▶ _What you are asked to do_:
Of all the entries below, only the lines from the one with "Screen dimensions: 1568x491" up to and including the one with "Given: Click K-005 reviewer avatar" are to be duplicated exactly.
□ □ □
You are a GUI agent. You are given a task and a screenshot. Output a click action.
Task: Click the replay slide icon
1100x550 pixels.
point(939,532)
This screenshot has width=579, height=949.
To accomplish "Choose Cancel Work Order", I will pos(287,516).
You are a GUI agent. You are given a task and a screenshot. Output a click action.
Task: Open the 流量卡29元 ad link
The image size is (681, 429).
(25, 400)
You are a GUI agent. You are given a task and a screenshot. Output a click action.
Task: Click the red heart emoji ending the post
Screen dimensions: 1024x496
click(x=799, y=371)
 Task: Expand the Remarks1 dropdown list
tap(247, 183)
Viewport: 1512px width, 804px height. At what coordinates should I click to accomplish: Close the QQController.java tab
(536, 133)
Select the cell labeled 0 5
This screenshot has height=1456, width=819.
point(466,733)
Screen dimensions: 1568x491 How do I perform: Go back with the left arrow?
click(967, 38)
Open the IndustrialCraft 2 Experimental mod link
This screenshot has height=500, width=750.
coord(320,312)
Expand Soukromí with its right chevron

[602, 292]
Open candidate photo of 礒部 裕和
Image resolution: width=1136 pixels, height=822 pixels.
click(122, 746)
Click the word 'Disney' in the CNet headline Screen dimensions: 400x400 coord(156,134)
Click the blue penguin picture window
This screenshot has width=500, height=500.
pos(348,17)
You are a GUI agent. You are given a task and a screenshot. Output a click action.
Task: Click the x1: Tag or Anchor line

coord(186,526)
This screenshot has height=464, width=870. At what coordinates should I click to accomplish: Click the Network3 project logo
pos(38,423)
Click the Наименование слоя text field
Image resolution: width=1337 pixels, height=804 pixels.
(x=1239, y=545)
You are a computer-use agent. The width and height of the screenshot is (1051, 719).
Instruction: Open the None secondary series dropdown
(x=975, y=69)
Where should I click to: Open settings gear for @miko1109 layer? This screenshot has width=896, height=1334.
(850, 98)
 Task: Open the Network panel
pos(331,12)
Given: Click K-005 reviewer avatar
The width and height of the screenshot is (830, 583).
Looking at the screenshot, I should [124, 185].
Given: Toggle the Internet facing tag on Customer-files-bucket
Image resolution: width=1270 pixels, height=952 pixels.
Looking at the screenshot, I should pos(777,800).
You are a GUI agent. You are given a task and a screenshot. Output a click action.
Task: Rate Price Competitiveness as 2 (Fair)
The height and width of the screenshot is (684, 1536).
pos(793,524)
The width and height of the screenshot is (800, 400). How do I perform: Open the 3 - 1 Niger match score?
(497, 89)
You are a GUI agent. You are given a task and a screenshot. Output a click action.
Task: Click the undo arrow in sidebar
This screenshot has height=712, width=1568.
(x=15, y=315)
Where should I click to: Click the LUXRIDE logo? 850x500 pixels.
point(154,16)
□ □ □
▶ _Task answer_:
Screen dimensions: 1568x491 How do I perform: Go back with the left arrow?
click(967, 38)
Open the IndustrialCraft 2 Experimental mod link
This screenshot has height=500, width=750.
coord(320,312)
Expand Soukromí with its right chevron

[602, 292]
Open candidate photo of 礒部 裕和
Image resolution: width=1136 pixels, height=822 pixels.
click(122, 746)
Click the word 'Disney' in the CNet headline Screen dimensions: 400x400 coord(156,134)
Click the blue penguin picture window
This screenshot has width=500, height=500.
pos(348,17)
You are a GUI agent. You are given a task and a screenshot. Output a click action.
Task: Click the x1: Tag or Anchor line

coord(186,526)
This screenshot has height=464, width=870. At what coordinates should I click to accomplish: Click the Network3 project logo
pos(38,423)
Click the Наименование слоя text field
Image resolution: width=1337 pixels, height=804 pixels.
(x=1239, y=545)
You are a computer-use agent. The width and height of the screenshot is (1051, 719).
Instruction: Open the None secondary series dropdown
(x=975, y=69)
Where should I click to: Open settings gear for @miko1109 layer? This screenshot has width=896, height=1334.
(850, 98)
 Task: Open the Network panel
pos(331,12)
Given: Click K-005 reviewer avatar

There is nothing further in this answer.